Search code examples
springbatch-processingspring-batch

Spring Batch how to filter duplicated items before send it to ItemWriter


I read a flat file (for example a .csv file with 1 line per User, Ex: UserId;Data1;Date2).

But how to handle duplicated User item in the reader (where is no list of previus readed users...)

stepBuilderFactory.get("createUserStep1")
.<User, User>chunk(1000)
.reader(flatFileItemReader) // FlatFileItemReader
.writer(itemWriter) // For example JDBC Writer
.build();

Solution

  • Filtering is typically done with an ItemProcessor. If the ItemProcessor returns null, the item is filtered and not passed to the ItemWriter. Otherwise, it is. In your case, you could keep a list of previously seen users in the ItemProcessor. If the user hasn't been seen before, pass it on. If it has been seen before, return null.

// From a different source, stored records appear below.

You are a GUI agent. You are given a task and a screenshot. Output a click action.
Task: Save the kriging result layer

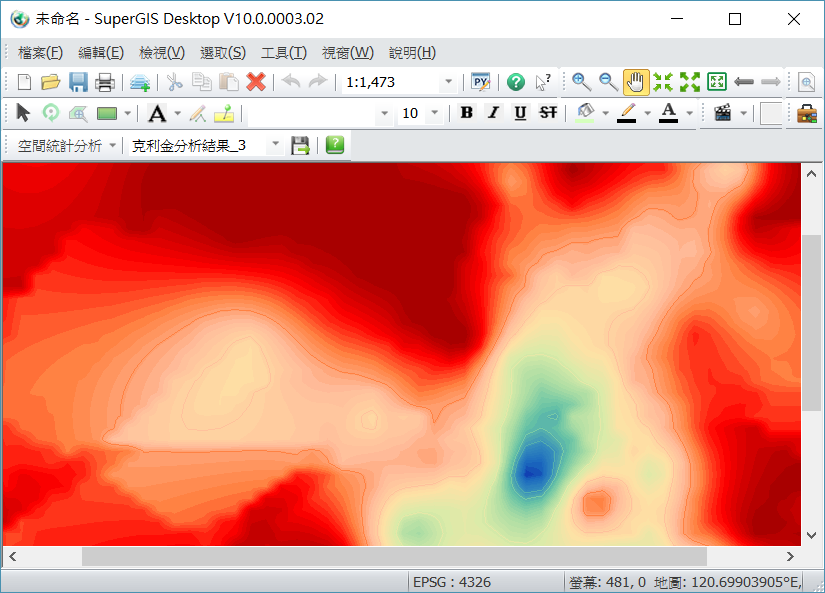[300, 145]
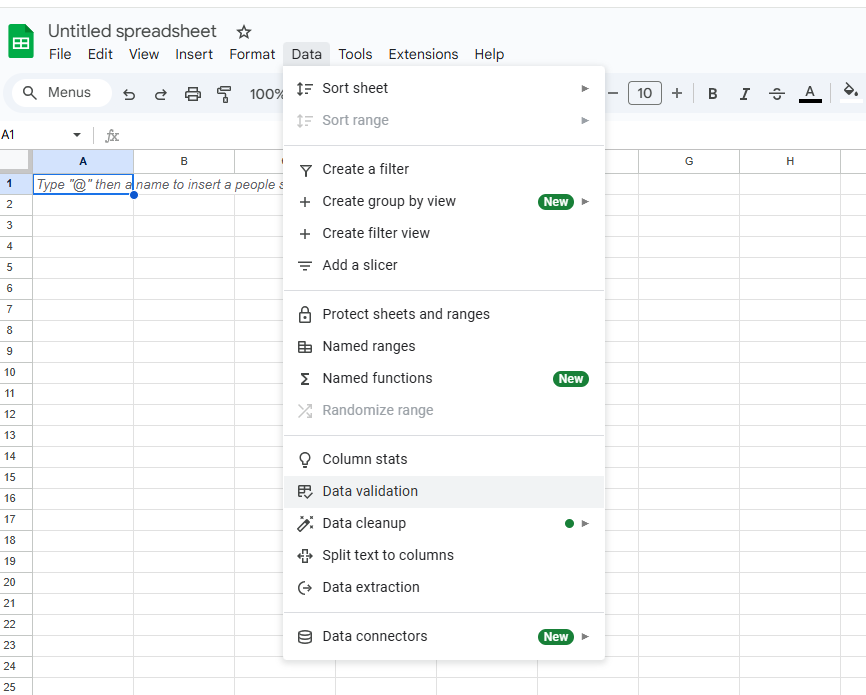Open the text color picker
The height and width of the screenshot is (695, 866).
[x=810, y=93]
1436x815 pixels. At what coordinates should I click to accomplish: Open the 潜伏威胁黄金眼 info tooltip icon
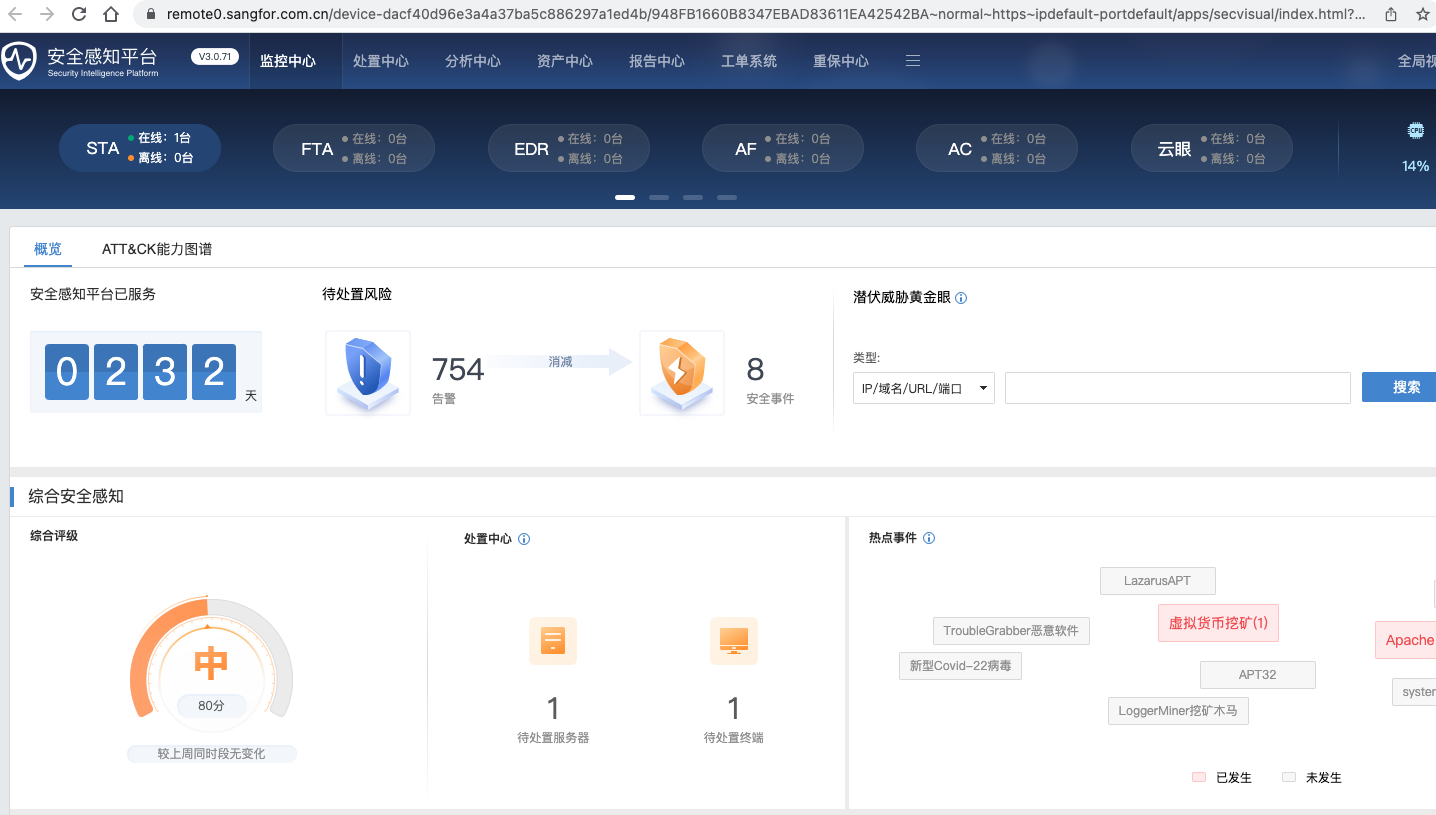point(961,297)
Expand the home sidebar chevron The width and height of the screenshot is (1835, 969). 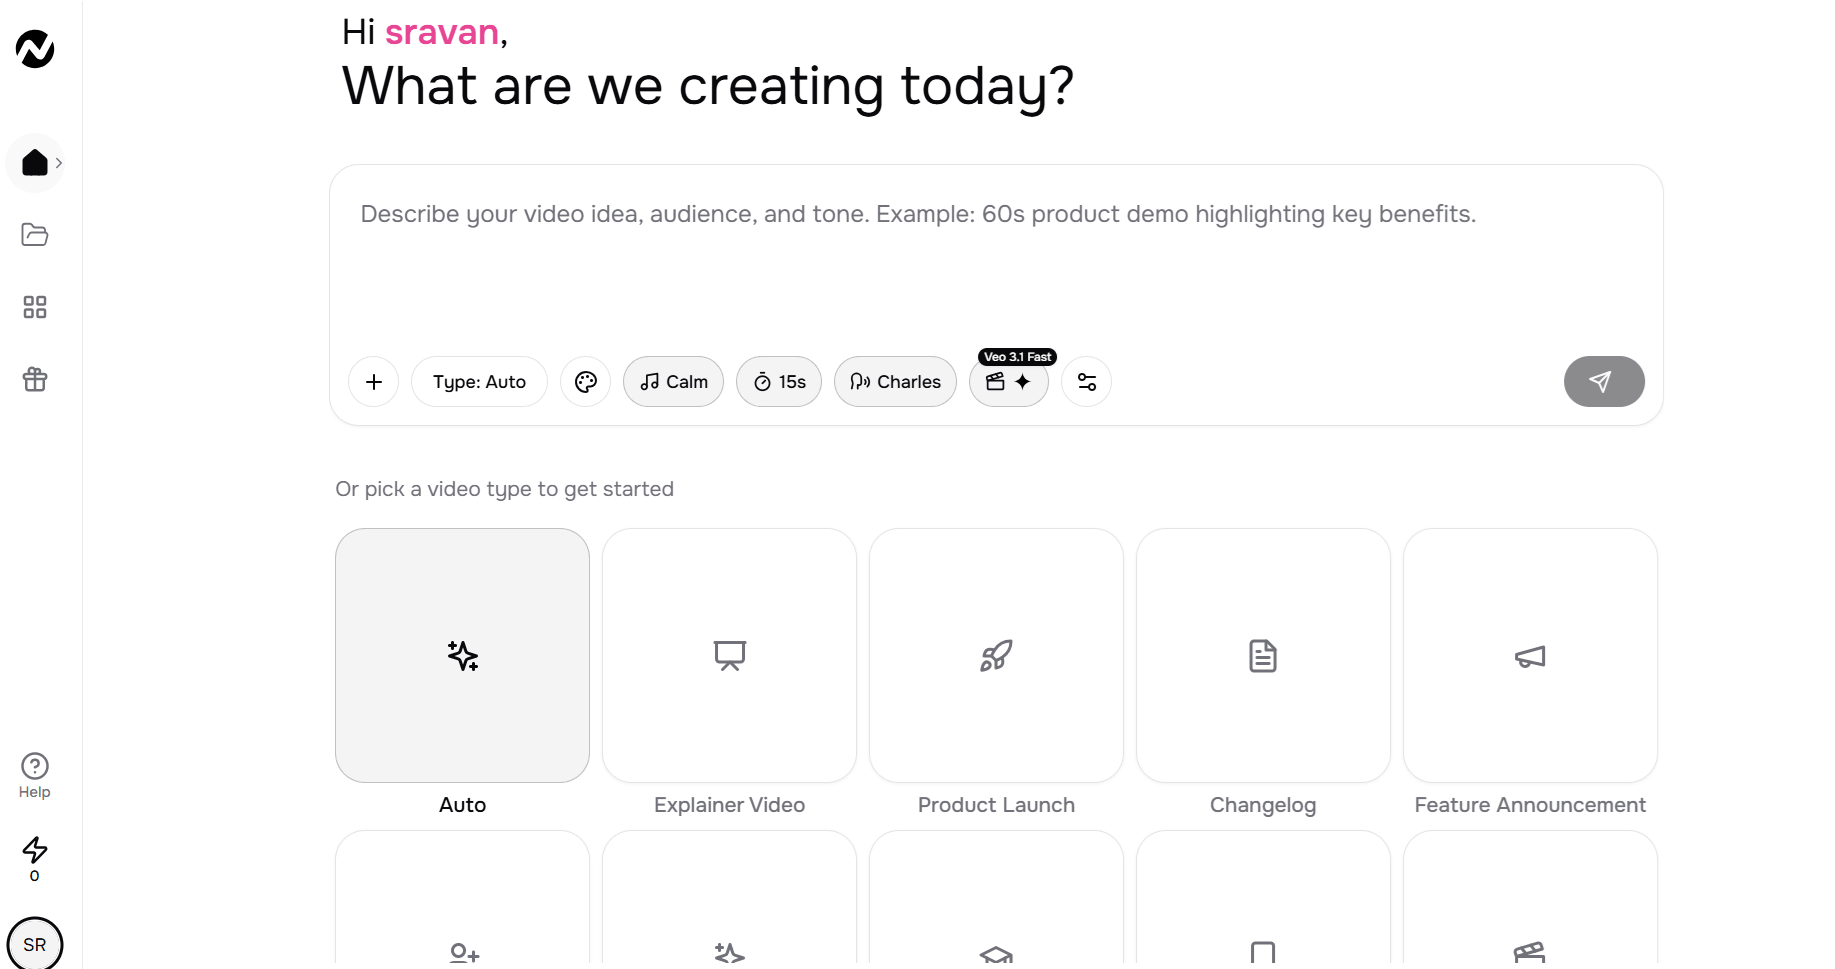[59, 163]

You can read more about filtering with an ItemProcessor in the documentation here: https://docs.spring.io/spring-batch/docs/current/reference/html/processor.html#filteringRecords

    /**
    * This implementation assumes that there is enough room in memory to store the duplicate
    * Users.  Otherwise, you'd want to store them somewhere you can do a look-up on.
    */
    public class UserFilterItemProcessor implements ItemProcessor<User, User> {
    
        // This assumes that User.equals() identifies the duplicates
        private Set<User> seenUsers = new HashSet<User>();
    
        public User process(User user) {
            if(seenUsers.contains(user)) {
                return null;
            }
            seenUsers.add(user);
            return user;
            
        }
    }